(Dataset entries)
#####
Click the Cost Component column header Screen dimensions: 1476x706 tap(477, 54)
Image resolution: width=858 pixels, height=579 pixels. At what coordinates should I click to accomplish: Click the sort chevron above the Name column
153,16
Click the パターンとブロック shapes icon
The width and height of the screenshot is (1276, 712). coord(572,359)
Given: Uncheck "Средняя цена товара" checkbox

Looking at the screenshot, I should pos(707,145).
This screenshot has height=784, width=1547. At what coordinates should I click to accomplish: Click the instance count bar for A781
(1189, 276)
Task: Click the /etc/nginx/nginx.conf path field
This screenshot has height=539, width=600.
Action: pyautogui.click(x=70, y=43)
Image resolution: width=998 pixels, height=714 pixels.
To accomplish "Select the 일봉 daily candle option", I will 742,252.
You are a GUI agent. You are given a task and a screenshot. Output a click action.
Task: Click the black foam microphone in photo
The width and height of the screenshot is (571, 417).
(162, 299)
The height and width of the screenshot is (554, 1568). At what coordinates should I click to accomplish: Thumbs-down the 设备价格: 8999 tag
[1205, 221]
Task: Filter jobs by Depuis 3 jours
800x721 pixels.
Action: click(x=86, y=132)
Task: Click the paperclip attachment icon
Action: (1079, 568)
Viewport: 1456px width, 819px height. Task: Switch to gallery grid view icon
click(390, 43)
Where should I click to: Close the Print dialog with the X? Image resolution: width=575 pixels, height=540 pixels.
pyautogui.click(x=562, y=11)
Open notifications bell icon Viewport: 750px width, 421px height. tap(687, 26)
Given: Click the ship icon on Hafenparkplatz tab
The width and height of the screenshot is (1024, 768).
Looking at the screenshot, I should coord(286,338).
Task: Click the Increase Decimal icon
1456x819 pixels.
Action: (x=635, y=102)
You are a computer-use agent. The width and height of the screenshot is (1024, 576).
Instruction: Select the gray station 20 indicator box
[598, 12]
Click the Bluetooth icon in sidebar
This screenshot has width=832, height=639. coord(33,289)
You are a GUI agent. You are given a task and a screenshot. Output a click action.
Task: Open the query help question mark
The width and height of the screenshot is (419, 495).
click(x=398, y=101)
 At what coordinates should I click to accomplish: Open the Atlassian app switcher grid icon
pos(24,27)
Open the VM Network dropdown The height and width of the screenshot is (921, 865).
#####
Quote the data word for word, starting with the line that contains "Click the パターンとブロック shapes icon" and going on through the line that contains "Action: (1079, 568)", both of those lines included.

Click the パターンとブロック shapes icon
The width and height of the screenshot is (1276, 712). coord(572,359)
Given: Uncheck "Средняя цена товара" checkbox

Looking at the screenshot, I should pos(707,145).
This screenshot has height=784, width=1547. At what coordinates should I click to accomplish: Click the instance count bar for A781
(1189, 276)
Task: Click the /etc/nginx/nginx.conf path field
This screenshot has height=539, width=600.
Action: pyautogui.click(x=70, y=43)
Image resolution: width=998 pixels, height=714 pixels.
To accomplish "Select the 일봉 daily candle option", I will 742,252.
You are a GUI agent. You are given a task and a screenshot. Output a click action.
Task: Click the black foam microphone in photo
The width and height of the screenshot is (571, 417).
(162, 299)
The height and width of the screenshot is (554, 1568). At what coordinates should I click to accomplish: Thumbs-down the 设备价格: 8999 tag
[1205, 221]
Task: Filter jobs by Depuis 3 jours
800x721 pixels.
Action: click(x=86, y=132)
Task: Click the paperclip attachment icon
Action: (1079, 568)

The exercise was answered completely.